- Citizenship: Indian
- Education: Delhi University University of Tennessee, United States
- Known for: Solid State Physics
- Awards: Dr. Vikram Sarabhai research award for Space Sciences for the year 1992
- Scientific career
- Fields: Astrophysics
- Workplaces: New Delhi

= Vinod Krishan =

Indian physicist

Vinod Krishan (born 14 October 1946), is an Indian physicist, a Senior Professor and dean of sciences at the Indian Institute of Astrophysics, Bangalore. She is involved in teaching and research in Plasma Physics. She is a Fellow of the National Academy of Sciences, India and the 1991 recipient of the Vikram Sarabhai Award for Space Sciences.

== Early life ==
Krishan lived with her grandparents until she was in fourth grade, when she moved to Delhi to live with her parents, Om Prakash and Raj Dulari Pabbi. She traces her first interest in science to trying to replicate an electronic bell from her physics textbook and shorting out the electrical circuits in her home, much to her father's delight.

==Education==
Vinod Krishan's post-secondary academic career began with earning a BSc Degree (Physics, Chemistry & Maths) in 1966 and M.Sc.(Physics) degree in 1968 from the University of Delhi. She also holds a diploma in German (1968) from the University of Delhi. She did her doctoral degree (Ph.D.) from the University of Tennessee, United States in 1971 and her thesis was on "Damping of plasmons in a nearly free electron gas" in the field of Solid State Physics, and was a Post-doctoral Fellow at the University of Alberta, Edmonton, Alberta, Canada (1971–73).

==Career==
Vinod Krishan initially worked as Pool Officer at the Centre for Theoretical Studies, Indian Institute of Science, Bangalore from November 1973 to August 1975 and then worked as a University Grants Commission Research Associate. She worked in various capacities as Visiting Scientist (1977–78), a Fellow (1978–81), Reader (1981-1986), Associate Professor (1986-1991), and Professor (1991-1998) at the Indian Institute of Astrophysics, Bangalore, and was a senior Professor at the institute since 1998, teaching Plasma Astrophysics in the Joint Astronomy Programme. She retired from the IIA in 2008. Her research activities encompass the fields of Modeling of Solar Coronal Loops, Solar Granulation, Extragalactic Plasmas, and Structure Formation Through Hydrodynamics.

==Awards==
Vinod Krishan is recipient of the Dr. Vikram Sarabhai Research Award for Space Sciences for the year 1991. Apart from membership of various scientific institutions connected with her specialization, she is also a Fellow of the National Academy of Sciences India, 1996. For many years she was also an active member of the International Astronomical Union, including hosting the 142nd Symposium in Bangalore, India, 1–5 December 1989.

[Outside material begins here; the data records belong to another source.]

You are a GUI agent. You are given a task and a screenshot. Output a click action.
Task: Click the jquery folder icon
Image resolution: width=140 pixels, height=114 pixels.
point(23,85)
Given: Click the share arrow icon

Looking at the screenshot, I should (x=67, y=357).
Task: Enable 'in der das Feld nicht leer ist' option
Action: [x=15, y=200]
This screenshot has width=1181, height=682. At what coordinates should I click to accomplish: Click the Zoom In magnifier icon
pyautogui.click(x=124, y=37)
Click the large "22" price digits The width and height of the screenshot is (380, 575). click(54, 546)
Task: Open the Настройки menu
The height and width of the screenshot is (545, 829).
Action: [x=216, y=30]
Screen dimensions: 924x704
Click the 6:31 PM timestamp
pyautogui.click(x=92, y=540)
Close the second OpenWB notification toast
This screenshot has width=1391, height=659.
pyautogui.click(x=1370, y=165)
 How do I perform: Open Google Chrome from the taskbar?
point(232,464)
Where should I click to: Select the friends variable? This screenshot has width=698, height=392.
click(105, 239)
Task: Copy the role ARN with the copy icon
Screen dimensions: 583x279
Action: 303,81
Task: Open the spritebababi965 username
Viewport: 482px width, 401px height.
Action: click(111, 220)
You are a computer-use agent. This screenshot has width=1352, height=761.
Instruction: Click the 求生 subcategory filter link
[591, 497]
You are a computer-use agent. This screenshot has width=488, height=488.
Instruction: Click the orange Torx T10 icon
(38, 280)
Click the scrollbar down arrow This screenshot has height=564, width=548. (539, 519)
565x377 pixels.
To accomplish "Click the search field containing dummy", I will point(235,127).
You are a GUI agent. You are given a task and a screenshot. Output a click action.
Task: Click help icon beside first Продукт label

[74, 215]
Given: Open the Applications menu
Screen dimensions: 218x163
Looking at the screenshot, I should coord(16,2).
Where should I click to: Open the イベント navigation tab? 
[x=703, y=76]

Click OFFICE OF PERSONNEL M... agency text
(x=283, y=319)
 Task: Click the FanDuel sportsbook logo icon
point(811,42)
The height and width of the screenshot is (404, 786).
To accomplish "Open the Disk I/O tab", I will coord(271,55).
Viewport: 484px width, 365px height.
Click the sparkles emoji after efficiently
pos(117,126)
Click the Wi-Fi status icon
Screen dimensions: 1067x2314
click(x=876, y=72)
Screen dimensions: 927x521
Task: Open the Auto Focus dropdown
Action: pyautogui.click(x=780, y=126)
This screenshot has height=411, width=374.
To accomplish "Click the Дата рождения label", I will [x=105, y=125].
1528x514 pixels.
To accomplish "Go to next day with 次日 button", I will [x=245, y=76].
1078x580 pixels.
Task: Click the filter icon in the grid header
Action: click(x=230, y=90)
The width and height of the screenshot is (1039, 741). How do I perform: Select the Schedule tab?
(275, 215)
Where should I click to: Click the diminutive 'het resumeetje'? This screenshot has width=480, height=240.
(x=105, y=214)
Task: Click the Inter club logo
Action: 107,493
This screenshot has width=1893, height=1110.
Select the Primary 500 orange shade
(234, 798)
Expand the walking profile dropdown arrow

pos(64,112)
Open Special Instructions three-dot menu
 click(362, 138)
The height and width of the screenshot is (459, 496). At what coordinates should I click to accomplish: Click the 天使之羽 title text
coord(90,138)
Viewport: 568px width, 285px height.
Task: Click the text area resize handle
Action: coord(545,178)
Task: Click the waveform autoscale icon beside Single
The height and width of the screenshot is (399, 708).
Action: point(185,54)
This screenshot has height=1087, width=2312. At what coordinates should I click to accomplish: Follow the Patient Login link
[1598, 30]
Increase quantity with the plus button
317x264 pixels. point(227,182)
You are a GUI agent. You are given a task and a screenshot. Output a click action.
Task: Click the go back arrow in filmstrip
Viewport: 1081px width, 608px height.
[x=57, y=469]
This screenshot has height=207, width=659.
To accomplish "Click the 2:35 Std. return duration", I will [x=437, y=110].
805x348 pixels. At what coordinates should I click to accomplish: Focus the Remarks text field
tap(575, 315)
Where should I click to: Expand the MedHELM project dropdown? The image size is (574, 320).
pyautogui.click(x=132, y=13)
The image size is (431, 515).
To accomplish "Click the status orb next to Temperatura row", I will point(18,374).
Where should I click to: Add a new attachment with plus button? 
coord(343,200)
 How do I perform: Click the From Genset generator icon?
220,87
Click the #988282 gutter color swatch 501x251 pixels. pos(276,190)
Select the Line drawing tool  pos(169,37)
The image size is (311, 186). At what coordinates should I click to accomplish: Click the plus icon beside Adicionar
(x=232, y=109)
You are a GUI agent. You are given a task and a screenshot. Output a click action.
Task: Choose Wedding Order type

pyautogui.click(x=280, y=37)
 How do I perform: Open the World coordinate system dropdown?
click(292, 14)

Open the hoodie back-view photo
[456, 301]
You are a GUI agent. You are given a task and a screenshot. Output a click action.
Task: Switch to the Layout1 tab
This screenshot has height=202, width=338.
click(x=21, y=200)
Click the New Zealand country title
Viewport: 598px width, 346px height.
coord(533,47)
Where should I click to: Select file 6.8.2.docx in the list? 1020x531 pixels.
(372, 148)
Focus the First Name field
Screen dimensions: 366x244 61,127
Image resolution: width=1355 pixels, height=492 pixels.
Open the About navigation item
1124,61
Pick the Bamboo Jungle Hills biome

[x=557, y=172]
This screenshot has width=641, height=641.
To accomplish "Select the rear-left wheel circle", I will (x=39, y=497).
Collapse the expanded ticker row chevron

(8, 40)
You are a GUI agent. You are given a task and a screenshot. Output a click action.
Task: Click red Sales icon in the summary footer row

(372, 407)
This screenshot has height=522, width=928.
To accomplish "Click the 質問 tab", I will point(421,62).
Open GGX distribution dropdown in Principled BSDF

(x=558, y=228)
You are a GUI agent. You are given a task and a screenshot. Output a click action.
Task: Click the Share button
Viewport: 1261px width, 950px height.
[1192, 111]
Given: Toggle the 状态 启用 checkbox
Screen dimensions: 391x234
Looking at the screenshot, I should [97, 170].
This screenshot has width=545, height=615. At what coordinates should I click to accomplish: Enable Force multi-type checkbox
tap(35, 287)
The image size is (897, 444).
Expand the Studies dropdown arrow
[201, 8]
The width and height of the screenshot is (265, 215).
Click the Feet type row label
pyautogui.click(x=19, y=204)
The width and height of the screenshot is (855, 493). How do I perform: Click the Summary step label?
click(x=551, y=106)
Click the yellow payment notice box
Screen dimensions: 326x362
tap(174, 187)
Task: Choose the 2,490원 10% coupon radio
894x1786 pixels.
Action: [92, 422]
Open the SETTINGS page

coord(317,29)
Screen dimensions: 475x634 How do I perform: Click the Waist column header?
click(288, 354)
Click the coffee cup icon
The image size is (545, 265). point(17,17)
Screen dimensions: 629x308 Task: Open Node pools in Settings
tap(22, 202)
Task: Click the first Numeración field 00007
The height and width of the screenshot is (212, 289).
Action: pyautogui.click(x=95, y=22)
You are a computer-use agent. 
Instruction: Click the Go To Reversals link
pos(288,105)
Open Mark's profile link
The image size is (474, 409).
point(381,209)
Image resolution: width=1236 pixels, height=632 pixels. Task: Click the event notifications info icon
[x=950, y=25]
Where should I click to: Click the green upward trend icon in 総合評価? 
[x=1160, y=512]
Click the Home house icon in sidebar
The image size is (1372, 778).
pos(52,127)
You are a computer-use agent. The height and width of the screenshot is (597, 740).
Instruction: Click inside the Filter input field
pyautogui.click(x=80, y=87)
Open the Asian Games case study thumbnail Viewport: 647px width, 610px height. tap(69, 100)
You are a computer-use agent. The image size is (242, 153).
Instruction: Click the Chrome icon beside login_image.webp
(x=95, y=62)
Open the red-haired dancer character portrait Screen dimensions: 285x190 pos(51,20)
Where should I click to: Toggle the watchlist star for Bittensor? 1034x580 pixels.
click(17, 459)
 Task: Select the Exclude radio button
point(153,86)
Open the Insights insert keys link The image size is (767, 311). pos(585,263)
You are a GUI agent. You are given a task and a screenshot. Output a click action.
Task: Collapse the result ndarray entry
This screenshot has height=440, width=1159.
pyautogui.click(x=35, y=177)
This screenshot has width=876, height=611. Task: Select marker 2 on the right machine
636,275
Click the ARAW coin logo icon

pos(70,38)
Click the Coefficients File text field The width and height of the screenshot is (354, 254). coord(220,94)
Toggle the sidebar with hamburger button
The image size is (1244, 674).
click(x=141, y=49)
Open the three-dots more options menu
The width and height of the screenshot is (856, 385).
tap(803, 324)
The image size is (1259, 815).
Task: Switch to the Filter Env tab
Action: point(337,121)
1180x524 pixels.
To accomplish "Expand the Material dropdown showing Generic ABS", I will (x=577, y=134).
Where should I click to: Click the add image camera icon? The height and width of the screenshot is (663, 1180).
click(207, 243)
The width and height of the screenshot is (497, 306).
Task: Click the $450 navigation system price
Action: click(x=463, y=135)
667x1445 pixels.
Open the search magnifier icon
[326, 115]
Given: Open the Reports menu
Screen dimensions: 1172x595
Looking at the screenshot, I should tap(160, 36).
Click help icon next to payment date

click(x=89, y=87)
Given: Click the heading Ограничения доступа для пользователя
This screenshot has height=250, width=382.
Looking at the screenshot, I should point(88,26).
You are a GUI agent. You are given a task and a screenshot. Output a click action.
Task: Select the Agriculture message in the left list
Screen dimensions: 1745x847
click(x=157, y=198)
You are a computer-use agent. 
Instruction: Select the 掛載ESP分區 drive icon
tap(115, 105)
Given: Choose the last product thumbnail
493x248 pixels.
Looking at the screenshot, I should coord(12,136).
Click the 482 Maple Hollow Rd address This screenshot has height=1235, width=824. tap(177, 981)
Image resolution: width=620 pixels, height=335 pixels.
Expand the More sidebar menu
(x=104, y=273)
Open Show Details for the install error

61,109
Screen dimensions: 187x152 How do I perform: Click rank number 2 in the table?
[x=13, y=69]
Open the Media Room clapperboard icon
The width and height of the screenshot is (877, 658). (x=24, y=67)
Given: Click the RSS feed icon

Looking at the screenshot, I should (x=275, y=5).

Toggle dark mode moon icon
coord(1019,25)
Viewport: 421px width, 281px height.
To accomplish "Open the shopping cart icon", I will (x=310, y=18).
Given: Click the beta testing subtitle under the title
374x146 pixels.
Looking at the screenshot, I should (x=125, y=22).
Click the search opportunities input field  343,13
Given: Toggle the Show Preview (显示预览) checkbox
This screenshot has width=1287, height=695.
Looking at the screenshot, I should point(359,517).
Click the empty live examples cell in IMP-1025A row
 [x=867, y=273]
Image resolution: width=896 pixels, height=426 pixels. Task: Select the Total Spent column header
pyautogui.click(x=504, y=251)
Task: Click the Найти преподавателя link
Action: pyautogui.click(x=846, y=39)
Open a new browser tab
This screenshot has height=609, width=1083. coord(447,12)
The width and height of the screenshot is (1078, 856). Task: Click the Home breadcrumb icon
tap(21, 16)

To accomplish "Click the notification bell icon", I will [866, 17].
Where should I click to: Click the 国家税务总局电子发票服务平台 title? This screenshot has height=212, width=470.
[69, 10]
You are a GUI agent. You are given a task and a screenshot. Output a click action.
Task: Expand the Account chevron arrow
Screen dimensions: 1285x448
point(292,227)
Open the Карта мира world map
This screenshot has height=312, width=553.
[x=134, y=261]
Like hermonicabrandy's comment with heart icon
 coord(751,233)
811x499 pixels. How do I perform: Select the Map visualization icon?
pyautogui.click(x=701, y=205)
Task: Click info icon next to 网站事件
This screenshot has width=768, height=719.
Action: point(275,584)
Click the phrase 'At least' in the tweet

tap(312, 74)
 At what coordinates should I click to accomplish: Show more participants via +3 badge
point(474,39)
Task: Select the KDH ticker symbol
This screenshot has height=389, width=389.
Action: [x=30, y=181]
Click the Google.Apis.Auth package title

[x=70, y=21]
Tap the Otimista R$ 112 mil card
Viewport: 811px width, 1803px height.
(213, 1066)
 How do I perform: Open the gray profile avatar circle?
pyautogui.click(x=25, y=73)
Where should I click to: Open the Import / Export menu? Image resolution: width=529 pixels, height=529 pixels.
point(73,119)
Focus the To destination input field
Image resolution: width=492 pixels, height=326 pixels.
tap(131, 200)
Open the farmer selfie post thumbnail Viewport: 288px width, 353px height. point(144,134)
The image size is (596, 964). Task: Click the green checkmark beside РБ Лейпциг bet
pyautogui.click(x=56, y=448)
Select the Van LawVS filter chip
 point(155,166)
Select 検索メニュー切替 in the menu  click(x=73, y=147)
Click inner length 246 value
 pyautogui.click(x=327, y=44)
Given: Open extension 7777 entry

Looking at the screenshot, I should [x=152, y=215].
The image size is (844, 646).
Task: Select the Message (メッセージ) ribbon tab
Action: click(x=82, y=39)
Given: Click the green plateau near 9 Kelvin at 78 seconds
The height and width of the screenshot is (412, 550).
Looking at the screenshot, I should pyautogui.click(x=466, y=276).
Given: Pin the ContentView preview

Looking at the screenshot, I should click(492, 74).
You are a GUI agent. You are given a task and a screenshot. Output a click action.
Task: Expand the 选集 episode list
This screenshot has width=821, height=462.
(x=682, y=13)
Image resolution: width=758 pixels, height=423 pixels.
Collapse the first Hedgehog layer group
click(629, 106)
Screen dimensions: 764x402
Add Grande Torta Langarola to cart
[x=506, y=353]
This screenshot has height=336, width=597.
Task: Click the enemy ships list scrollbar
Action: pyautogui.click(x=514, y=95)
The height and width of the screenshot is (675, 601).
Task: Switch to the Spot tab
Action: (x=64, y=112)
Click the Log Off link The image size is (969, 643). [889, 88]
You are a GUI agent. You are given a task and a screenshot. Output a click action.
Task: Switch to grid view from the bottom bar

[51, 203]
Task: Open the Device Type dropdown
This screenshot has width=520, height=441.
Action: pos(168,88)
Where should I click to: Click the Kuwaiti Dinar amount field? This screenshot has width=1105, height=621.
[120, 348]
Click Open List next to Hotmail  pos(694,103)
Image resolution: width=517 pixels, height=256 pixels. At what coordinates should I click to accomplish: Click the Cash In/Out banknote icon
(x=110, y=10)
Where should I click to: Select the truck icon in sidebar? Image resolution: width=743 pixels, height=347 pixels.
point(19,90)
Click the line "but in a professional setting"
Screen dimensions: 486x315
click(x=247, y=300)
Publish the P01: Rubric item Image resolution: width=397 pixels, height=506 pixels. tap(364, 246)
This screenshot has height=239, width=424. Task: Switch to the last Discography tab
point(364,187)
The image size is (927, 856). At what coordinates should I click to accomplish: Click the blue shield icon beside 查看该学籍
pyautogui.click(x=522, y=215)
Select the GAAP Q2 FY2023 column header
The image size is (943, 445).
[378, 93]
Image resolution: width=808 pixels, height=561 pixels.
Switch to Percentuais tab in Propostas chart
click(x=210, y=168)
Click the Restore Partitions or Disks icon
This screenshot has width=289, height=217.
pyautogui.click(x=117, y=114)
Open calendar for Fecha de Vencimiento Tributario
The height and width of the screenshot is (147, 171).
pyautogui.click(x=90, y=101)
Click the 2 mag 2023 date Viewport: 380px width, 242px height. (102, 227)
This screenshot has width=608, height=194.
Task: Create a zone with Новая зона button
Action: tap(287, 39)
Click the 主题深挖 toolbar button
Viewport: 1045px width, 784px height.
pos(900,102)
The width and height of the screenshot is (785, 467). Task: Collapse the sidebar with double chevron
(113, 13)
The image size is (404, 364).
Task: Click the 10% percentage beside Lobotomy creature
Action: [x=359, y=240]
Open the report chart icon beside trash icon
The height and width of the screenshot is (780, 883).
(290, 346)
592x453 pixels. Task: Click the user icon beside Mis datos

==Publications and books==
She has an over one hundred peer-reviewed papers to her credit in the fields of Laboratory Plasmas, Plasma Processes in Extragalactic Sources, Solar Physics, cometary plasmas, Structure Formation Through Hydrodynamics and many miscellaneous subjects.

She edited proceedings of many conferences on solar and plasma physics including the IAU symposium (1989) in addition to being the chief Editor of the Bulletin of the Astronomical Society Of India for several years. She has published three books: 1. Astrophysical Plasmas and Fluids, Kluwer Academic Press, 1998; 2. Plasmas the First State of Matter, Cambridge University Press, 2014 and 3. Physics of Partially ionized Plasmas, Cambridge University Press, 2016.

== Personal life ==
Krishan married Som Krishan in 1968, the same year she completed her master's degree. They completed their doctoral work and grappled with both finding work that would allow them to live in the same place. They have one child.